Problems and tasks:
a. According to the passage on the Model Testing Framework, how many papers and reputable articles were read and considered during the project?
b. Rewrite the part of the Model Testing Framework passage that begins at the words "Authors: Benjamin Standefer" and stops after "of this framework.", changing "Advisor" to "Mentor".
c. Carry on the passage about the Model Testing Framework from the point where it stops.

Authors: Benjamin Standefer and Eric Zhang
Advisor: Stewart Mayer
MTF (Model Testing Framework) evaluates machine learning algorithms based on factors specifically tailored to diagnosing disease in microgravity. We created multiple literature reviews, a new score for machine learning models that considers medical factors, and a user-friendly website to support the implementation of this framework.
Diseases to focus on for research and analysis were chosen based on likely frequency in a real-life space environment. The diseases we chose were:
- Cardiovascular Disease
- Respiratory Disease
- Kidney Disease
- Thyroid Disease
- Liver Disease
All of these are pertinent disorders and malfunctions that affect astronauts on the ISS, but not always in the most intuitive fashion. For example, our datasets were often based on disorders that would not in any way be applicable to astronauts at first glance. Our patient set was not the picture of health like astronauts are required to be, and the disorders occasionally had to do with substances not even present on the ISS, like alcohol and fatty foods. After researching data analytics in relation to space health, however, we uncovered some interesting parallels to be drawn here:
- One disease we chose was CAD, using a database verified by UC Berkeley's Biomedical branch, Coronary artery disease symptomatically and treatment-wise presents very similarly to a variety of heart malfunctions present in space, such as anatomical ovular reformation due to gravitational changes or loss of blood volume and atrophy of transport vessels This means we can look at datasets of individuals suffering from these illnesses on earth and draw conclusions about astronauts in space
- Another example would be the slinky effect, were astronauts have poor pulmonary ventilation due to microgravity-induced compression of lung tissue, these changes are similar physiologically to pulmonary disorders on earth like early stage-lung cancer and COPD
The datasets were chosen to reflect a variety of racial, sexual, and other physical demographics.
More than 50 papers and reputable articles were read and considered before, during, and after the design process. Of those works, the most thorough and overarching papers were assimilated into multiple literature reviews or used to design preliminary symptom formalizations.

Data extract:
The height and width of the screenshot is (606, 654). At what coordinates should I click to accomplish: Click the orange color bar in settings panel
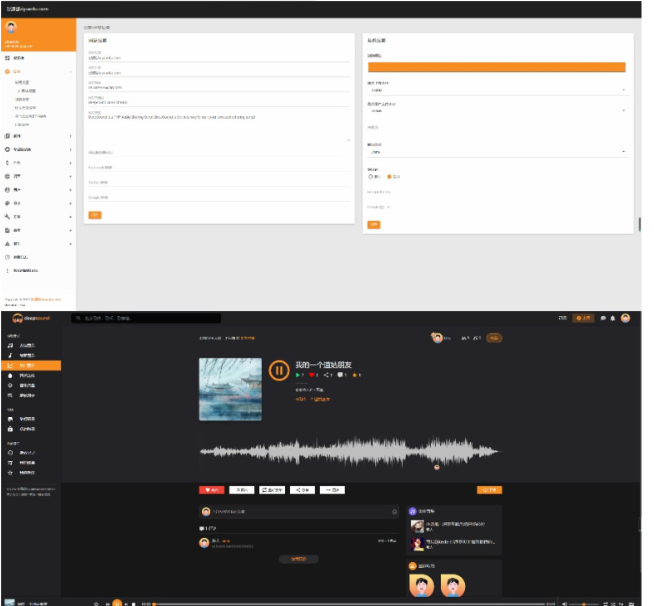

Responses per task:
a. More than 50.

b.
Authors: Benjamin Standefer and Eric Zhang
Mentor: Stewart Mayer
MTF (Model Testing Framework) evaluates machine learning algorithms based on factors specifically tailored to diagnosing disease in microgravity. We created multiple literature reviews, a new score for machine learning models that considers medical factors, and a user-friendly website to support the implementation of this framework.

c.
Link to Review: https://1drv.ms/x/s!AuAo3fIYJbLehAbY97Ew8uRGxJ_V?e=Gl6TZ3
Rounds of experimentation were performed, the shortest trials lasting less than a minute and the longest taking close to 48 hours. All key graphical and numerical data from each experiment was saved for reference as both the framework and metrics were tweaked for peak performance.
Example of some Heart Disease Results
As can be seen in the graphs above, a variety of metrics were taken into consideration when choosing models to include and affirming the integrity of the framework itself, including but not limited to:
- Accuracy
- Balanced Accuracy
- Precision
- Recall
- F1 Score
- Log loss
- Specificity
- Jaccard Score
- AUC ROC
- Train Time
- Predict Time
All results are located at /mtf/results/
All graphs are located at /mtf/graphs/
We also created designed our own metrics that act as modified amalgamations of the metrics listed above to put emphasis on the severity of false negatives when making a diagnosis (as false negatives are much more indicative of sub-optimal performance in the medical field):
Harmonic Mean of Specificity and Precision with a weighted average >0.5 + Typical Log Loss Function with weighted coefficients favoring emphasis on false negatives within the summation component coupled with an overall coefficient <0.5
The MTF website was designed for clear, simple user accessibility and flexibility for a variety of symptoms and diseases. Symptom input information is presented in a form-format, and only the most relevant symptoms were included for each diagnosis. Results can be saved as a PDF, and confidence in a prediction is also included in every diagnosis.